階下の住人がピアノ練習をするのは、自分への嫌がらせ行動だと妄想に及び、ついには殺人に至った事件。ある種の人格異常、精神異常だった。この大浜松三被告は死刑判決を受けたが、いまだ執行されていない。それはおそらく高裁では無期懲役減刑されていたからと思われるからである。しかし大浜被告は自ら控訴を取り下げたため、一審の死刑判決で確定した。

小泉毅容疑者がペット(野良犬)を保健所に殺され、その殺害行為への報復を元厚生事務次官にまで繋げた。その支離滅裂な論理は一般人にはとうてい理解できないのだが、精神異常における妄想とは、えてしてそういうものである。

横浜市緑区のアパート大家らによると、小泉容疑者は90年代前半、1階の部屋に住んでいた。トラブルがあったのは近くの寺。住職(46)は「午前6時ごろ鐘を突いたら、(この部屋の男性が)文句を言いに来たと記憶している」と話す。その後、役所の担当職員が騒音測定器を持って寺を訪れ、測定後「(鐘がうるさいと)通報があったが、問題ありません」と説明したという。
(中略)
一方、95年春まで住んでいた広島市。マンション隣室に住んでいた女性(39)は94年秋以降、夜テレビを見ていて部屋の壁を何度もたたかれた。小泉容疑者の嫌がらせで、大音量で音楽を流されたこともあったという。

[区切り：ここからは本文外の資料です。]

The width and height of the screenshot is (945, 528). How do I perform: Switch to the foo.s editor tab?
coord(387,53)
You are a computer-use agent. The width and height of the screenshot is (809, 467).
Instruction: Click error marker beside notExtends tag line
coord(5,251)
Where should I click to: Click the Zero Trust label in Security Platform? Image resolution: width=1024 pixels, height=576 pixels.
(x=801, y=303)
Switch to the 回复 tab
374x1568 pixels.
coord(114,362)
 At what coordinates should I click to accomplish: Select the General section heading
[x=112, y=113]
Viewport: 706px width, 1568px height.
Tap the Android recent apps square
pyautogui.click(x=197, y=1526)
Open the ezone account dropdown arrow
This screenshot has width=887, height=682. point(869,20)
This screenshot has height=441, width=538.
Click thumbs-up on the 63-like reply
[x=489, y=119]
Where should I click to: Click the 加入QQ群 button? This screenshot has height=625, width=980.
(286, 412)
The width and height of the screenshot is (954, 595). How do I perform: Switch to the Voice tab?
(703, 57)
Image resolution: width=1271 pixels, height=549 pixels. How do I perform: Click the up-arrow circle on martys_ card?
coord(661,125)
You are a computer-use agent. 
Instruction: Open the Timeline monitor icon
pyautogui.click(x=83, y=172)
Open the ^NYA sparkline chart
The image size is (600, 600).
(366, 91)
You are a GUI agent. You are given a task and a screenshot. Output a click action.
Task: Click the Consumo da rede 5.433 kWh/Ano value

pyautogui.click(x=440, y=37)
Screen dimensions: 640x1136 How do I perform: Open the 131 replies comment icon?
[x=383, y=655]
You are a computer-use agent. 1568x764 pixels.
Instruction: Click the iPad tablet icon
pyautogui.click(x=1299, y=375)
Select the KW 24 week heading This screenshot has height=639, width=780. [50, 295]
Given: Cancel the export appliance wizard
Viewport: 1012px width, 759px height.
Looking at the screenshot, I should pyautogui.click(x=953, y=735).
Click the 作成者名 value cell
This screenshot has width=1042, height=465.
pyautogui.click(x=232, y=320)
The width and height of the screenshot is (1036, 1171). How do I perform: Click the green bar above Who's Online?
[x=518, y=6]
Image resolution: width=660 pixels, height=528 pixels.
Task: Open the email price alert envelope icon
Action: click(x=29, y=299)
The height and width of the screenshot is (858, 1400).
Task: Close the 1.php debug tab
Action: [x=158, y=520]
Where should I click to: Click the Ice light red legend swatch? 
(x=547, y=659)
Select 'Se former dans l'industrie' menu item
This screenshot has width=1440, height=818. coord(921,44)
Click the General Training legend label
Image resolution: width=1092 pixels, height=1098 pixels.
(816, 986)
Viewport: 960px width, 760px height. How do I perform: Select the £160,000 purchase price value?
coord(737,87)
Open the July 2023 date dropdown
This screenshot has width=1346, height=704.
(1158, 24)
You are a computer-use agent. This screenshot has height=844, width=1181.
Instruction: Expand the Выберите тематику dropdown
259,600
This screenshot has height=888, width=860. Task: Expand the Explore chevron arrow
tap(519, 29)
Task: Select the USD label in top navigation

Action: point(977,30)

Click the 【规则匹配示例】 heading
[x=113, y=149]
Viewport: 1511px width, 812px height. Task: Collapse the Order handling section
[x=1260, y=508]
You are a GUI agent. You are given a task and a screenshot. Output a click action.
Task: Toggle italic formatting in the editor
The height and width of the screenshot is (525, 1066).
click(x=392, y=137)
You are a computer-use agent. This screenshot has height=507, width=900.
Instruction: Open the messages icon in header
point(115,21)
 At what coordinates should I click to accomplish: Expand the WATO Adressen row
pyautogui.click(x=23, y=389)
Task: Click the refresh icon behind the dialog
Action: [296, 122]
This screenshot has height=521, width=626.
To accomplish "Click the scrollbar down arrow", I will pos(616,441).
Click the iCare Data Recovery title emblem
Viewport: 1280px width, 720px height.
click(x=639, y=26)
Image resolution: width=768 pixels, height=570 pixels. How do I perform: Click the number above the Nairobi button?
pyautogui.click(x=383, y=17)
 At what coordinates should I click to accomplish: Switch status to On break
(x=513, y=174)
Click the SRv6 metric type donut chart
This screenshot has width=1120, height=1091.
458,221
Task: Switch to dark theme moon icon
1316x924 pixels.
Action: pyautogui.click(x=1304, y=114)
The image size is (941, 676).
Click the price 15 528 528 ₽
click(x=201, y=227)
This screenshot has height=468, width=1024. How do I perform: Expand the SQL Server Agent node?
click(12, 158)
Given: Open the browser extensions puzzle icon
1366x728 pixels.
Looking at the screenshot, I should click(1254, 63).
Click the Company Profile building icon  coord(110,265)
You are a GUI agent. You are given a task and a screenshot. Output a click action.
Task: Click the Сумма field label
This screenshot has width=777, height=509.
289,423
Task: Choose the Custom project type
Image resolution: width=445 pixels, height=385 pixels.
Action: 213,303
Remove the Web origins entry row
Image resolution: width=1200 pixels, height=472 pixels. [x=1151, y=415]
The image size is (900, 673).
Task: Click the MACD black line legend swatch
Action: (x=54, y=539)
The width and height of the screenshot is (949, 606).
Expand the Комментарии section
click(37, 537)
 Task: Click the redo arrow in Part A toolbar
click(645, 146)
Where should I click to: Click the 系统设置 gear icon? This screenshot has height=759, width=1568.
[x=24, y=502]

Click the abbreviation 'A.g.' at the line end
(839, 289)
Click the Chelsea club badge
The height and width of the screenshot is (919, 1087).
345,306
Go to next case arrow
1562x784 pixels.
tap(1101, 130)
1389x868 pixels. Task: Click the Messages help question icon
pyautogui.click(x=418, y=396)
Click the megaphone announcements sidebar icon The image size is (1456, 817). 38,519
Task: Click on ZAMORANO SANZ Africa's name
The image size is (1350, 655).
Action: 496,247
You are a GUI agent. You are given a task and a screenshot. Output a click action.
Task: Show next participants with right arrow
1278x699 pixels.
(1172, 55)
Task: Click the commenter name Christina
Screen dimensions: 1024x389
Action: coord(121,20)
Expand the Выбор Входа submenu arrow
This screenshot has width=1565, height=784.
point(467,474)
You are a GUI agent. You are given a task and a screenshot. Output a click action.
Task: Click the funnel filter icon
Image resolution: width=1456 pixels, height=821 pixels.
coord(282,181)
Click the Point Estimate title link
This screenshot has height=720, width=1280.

さいたま市の建築会社の3階にある会議室に突然、乱入してきた男はフルフェースのヘルメットを振り回しながら、机を何度もたたき、社長に罵声(ばせい)を浴びせた。2003年冬のことだ。男は小泉容疑者。顔は紅潮していた。

この会社は当時、小泉容疑者が1998年から住むアパート周辺で建物の新築工事を進めていた。小泉容疑者は、騒音を理由に工事中止を要求してきたという。この日はいったん引き下がった小泉容疑者は、翌年3月、深夜に社長宅に電話をかけてきた。

「おい、電話に出ろ。起きてんやろ。お前が、おれに嫌がらせをする悪の根源か。ただじゃおけんからな。覚えておけ」。家人が電話に出ないと、留守番電話に脅迫ともとれるこんなメッセージを吹き込んだ。

数日後の深夜、バイクのクラクションが社長の自宅前でけたたましく鳴った。小泉容疑者が社長の名前を連呼しながら「出てこい」とどなりちらしていた。通報で警察官が駆けつけると、「作業員に自転車のタイヤをパンクさせられた」と一方的にまくし立てたという。しかし、これを最後に嫌がらせはやんだ。

小泉毅容疑者は、過去に何度も騒音問題でクレームをつけている。建設業者に対しては、夜中に直接幹部や社長の自宅に行って、原付のクラクションを鳴らし続けたりするなどの嫌がらせ行動も行っている。この直接自宅に押しかけるというのは、今回の元厚生次官連続殺傷事件でも表れた行動パターンだ。

結局今回の連続殺傷事件は、政治テロでも秋葉原型の無差別殺人事件でもなく、人格異常、精神異常者の犯行だった。